Così ci mettiamo in riga

La moda fa quadrato. E si mette in riga. Cerca la quadratura. E rompe le righe. Gioca una partita su una scacchiera bicolore. Allinea, ordina, interseca. Traccia direttrici con squadra e righello. Elimina e sottrae, fino ad arrivare all'essenzialità della linea, al minimalismo delle figure.
La geometria irrompe nell'armadio, fa da contraltare a queste giornate confuse e disorientanti, dove il segno netto rimane ancora solo sulla stoffa. C'è in giro voglia di equilibrio e di rigore. E mentre tutt'intorno si moltiplicano diavoli e diavoletti urlanti, noi ci infiliamo in quella che il colorista Michel Pastoureau chiama "la stoffa del diavolo": una distesa zebrata, nel medioevo divisa di galeotti e donne di malaffare, poi involucro della controllata trasgressione di pittori e stiliste come Picasso e Chanel, oggi semplicemente la trama e l'ordito della razionalità, un perimetro senza sbavature.

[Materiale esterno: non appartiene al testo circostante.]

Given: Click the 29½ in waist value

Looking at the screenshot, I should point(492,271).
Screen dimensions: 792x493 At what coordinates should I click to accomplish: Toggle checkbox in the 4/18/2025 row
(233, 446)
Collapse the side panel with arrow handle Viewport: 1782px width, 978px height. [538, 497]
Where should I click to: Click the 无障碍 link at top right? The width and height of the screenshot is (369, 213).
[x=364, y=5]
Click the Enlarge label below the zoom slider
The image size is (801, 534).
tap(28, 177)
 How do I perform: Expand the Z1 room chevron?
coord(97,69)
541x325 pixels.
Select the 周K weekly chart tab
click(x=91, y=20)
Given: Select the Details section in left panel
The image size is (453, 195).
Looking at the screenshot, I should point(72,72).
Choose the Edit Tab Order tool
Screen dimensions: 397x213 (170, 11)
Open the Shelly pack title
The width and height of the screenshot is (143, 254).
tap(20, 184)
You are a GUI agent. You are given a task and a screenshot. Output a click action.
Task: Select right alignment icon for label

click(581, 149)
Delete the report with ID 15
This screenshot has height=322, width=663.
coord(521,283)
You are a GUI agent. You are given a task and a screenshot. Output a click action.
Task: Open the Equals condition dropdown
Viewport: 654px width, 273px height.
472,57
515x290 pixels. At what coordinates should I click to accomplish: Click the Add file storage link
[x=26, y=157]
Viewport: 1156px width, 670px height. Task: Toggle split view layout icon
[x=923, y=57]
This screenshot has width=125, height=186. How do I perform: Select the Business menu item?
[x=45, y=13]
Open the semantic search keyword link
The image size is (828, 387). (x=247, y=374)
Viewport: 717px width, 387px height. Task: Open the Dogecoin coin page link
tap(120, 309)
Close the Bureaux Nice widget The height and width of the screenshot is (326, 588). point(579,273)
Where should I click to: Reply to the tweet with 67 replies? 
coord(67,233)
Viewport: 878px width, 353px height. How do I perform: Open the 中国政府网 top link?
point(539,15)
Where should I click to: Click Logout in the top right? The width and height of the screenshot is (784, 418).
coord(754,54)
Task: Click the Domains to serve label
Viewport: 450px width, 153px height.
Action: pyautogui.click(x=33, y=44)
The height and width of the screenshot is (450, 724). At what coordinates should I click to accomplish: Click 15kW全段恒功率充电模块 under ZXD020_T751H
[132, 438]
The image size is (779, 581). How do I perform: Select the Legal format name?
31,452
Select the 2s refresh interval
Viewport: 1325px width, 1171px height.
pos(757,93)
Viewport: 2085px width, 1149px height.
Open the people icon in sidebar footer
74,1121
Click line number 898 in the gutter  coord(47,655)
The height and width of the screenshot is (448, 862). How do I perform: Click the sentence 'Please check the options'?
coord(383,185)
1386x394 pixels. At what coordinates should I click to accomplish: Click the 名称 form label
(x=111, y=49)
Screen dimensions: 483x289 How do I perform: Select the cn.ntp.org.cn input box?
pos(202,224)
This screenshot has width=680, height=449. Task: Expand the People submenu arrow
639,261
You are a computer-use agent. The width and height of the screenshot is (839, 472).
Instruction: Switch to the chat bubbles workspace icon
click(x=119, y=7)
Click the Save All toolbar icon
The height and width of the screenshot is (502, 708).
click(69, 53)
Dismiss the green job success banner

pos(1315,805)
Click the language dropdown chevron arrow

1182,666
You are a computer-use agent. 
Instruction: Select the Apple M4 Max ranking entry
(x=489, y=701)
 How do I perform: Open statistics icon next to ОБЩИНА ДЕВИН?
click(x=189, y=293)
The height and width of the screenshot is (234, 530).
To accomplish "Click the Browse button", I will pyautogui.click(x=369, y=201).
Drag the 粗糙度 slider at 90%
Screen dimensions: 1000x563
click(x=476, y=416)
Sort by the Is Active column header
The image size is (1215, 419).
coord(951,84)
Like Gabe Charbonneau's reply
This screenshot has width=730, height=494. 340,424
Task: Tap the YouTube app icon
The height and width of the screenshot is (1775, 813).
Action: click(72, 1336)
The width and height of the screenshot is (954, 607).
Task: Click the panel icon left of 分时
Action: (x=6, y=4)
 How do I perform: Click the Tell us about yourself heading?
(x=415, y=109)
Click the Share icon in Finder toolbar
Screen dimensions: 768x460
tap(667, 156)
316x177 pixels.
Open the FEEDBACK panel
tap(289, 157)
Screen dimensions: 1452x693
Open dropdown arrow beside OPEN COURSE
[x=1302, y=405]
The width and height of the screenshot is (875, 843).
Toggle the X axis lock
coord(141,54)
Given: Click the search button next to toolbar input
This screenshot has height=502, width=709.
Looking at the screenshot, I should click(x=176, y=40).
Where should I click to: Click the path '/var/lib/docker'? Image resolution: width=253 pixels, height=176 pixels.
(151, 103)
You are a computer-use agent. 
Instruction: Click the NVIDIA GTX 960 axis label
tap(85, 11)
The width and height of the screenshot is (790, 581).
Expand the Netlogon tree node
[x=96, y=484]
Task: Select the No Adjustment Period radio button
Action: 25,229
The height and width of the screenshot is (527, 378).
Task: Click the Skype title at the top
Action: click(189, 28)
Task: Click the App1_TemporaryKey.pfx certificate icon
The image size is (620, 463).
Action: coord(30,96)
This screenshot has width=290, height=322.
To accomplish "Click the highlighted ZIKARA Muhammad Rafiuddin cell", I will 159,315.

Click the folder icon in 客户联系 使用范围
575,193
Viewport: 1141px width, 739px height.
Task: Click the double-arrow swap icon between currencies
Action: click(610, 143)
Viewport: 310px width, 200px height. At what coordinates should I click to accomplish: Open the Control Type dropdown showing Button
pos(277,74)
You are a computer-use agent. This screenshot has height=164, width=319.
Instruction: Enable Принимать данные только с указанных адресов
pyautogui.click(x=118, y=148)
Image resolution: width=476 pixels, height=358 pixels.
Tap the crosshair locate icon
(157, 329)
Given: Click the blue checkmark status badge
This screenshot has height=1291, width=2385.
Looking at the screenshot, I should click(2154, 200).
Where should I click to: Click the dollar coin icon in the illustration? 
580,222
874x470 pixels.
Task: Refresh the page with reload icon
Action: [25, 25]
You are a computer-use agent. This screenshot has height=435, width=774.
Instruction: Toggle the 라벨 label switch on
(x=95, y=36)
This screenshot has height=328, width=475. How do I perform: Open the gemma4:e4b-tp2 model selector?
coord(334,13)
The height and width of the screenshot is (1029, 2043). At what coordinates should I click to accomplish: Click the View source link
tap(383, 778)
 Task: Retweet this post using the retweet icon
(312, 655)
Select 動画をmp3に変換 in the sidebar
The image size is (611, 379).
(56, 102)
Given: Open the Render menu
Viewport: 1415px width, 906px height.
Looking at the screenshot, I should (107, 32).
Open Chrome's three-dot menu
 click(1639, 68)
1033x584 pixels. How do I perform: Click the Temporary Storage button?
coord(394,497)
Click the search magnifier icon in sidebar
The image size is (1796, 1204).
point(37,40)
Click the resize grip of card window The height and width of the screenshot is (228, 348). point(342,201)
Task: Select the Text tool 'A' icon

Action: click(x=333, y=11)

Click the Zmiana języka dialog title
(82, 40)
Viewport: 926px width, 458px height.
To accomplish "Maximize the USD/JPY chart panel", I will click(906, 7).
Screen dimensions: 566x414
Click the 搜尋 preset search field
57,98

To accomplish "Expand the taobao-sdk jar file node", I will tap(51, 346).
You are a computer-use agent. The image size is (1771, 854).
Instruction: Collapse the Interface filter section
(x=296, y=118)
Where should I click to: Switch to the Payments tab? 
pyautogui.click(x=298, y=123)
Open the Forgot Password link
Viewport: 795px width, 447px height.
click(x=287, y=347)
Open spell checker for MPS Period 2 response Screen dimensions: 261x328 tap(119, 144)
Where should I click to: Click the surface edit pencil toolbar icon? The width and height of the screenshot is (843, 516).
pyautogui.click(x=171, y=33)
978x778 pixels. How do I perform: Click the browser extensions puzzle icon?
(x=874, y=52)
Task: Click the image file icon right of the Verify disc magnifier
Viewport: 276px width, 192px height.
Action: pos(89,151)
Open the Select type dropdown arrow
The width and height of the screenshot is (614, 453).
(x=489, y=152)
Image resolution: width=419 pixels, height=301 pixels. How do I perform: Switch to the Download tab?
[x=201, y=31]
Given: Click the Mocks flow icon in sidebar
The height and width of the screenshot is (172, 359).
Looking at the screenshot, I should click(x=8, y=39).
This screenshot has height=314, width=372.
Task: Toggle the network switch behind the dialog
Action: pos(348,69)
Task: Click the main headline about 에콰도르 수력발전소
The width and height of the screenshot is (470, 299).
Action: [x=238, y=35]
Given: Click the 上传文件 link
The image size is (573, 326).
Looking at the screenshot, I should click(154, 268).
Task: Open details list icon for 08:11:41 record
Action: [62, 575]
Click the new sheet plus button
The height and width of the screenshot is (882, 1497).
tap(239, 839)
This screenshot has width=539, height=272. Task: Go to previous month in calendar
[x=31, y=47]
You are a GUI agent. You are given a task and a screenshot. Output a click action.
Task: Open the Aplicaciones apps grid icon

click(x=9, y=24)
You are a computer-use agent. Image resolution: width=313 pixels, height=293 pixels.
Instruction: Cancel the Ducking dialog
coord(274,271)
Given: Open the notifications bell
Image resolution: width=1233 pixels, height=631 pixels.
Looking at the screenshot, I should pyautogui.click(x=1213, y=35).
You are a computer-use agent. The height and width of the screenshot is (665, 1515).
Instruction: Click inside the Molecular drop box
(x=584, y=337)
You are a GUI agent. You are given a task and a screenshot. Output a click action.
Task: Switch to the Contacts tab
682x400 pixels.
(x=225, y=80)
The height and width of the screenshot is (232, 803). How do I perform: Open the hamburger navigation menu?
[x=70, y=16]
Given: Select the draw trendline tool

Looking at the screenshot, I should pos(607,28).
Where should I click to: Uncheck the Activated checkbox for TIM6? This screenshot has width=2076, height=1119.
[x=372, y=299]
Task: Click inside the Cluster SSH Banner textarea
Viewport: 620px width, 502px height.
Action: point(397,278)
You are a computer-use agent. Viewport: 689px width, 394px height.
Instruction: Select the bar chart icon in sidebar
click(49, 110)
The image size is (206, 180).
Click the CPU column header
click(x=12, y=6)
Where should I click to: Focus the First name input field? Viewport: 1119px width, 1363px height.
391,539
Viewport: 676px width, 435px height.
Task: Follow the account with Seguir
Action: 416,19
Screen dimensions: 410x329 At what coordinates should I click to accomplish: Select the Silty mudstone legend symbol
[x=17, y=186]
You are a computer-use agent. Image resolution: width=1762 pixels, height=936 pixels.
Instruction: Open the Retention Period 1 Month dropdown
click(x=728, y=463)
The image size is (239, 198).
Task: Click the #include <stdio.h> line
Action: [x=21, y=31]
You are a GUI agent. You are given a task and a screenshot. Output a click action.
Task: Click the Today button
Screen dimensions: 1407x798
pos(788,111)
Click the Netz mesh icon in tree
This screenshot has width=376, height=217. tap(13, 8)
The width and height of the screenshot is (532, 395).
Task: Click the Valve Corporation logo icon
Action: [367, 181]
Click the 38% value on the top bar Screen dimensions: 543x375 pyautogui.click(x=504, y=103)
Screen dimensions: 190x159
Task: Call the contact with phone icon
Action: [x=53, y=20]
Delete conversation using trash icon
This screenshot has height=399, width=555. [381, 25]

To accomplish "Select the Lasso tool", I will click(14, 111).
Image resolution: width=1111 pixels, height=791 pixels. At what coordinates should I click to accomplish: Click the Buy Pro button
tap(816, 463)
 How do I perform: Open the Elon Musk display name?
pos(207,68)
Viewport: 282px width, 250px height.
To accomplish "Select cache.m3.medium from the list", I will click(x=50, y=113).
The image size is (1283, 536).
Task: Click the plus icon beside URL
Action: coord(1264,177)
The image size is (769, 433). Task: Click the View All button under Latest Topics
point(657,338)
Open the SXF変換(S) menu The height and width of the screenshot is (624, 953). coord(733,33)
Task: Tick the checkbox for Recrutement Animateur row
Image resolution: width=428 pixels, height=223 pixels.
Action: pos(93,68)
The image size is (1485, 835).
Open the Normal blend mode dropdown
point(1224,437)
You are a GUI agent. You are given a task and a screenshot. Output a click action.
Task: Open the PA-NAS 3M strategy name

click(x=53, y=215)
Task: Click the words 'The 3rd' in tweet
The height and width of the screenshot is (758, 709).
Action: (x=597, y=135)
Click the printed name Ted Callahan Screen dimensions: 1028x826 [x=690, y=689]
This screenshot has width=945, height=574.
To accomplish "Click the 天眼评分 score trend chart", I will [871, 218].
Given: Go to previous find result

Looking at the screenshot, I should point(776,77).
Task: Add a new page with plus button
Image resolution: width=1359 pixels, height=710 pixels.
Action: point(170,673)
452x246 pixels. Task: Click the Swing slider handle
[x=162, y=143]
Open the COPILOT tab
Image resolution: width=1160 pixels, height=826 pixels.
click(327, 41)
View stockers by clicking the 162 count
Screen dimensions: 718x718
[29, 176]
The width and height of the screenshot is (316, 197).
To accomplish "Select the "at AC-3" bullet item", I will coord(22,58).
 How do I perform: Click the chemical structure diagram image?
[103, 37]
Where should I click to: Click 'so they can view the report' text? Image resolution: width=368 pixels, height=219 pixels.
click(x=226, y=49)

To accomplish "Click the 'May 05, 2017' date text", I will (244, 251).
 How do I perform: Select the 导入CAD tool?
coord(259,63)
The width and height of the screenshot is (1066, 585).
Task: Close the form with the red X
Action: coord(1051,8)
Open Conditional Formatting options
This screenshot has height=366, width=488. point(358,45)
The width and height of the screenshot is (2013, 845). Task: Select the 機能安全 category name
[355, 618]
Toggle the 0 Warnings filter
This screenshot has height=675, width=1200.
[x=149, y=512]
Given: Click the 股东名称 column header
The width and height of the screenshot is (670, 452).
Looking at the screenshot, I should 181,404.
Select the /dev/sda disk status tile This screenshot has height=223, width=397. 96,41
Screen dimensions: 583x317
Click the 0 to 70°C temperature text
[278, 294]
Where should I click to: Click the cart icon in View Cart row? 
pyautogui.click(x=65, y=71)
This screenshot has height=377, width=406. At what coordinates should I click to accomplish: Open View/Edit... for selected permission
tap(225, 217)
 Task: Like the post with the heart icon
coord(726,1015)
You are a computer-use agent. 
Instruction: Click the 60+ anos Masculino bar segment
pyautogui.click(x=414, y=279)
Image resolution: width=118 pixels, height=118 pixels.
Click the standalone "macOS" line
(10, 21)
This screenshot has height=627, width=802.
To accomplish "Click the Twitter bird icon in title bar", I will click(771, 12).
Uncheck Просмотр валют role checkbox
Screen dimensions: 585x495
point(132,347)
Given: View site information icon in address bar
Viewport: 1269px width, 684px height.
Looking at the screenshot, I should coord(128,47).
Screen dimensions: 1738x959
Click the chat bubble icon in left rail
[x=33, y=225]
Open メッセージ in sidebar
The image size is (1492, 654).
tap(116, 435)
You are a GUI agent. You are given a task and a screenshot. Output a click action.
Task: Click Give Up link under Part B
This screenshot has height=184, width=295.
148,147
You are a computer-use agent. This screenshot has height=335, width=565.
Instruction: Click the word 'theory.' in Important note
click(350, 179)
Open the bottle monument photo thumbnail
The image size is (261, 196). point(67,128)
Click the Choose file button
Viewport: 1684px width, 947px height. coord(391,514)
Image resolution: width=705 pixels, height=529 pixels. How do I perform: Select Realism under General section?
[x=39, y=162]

Vale anche per il motivo a scacchi, alleggerito dalle divagazioni sul colore: se il bianco e nero è troppo ritmato, troppo urlato e imperativo, ecco il gioco di dama nella nuance champagne, come sull'abito indossato da Kerry Washington alla presentazione del film "Django Unchained" di Tarantino e firmato Vuitton. Minimalismo cromatico contro una colata di eccessi, contro il troppo rosso del sangue.
Righe grandi per gonne e vestiti, con incursioni nel bluette, nel giallo, nel verde, nel rosa (nella foto un Dior da imitare). A colpo d'occhio spaventano, questi codici a barre dilatati, ma poi scopriamo che, con un po' di audacia, si abbinano perfettamente anche a fantasie molto più "morbide". A tutti viene in mente la margheritona infantile di Prada, ormai stra-vista su celeb e riviste: se è lontano dal budget rimane "inspirational", si può copiare l'accostamento floreal-rigato con investimenti molto più adatti ai tempi.
È lontanissimo il quadrettino Vichy, lezioso e pieno di bucolici buoni sentimenti, sulle camicette e pantaloni Capri di una giovane Brigitte Bardot. Gonne a tubo, camicie, abiti e soprabiti hanno intarsi decisi, che passano dal bianco e nero alle tinte acide o pastello. A colpo d'occhio questi giochi verticali e orizzontali sembrano impegnativi, con una pesantezza da mamma della sposa, ma basta un accessorio indovinato, nella forma o nel colore, per trasformare zebre, pentagrammi e scacchi in grafiche contemporanee. Punti fermi e linee decise ce li mettiamo addosso. Almeno.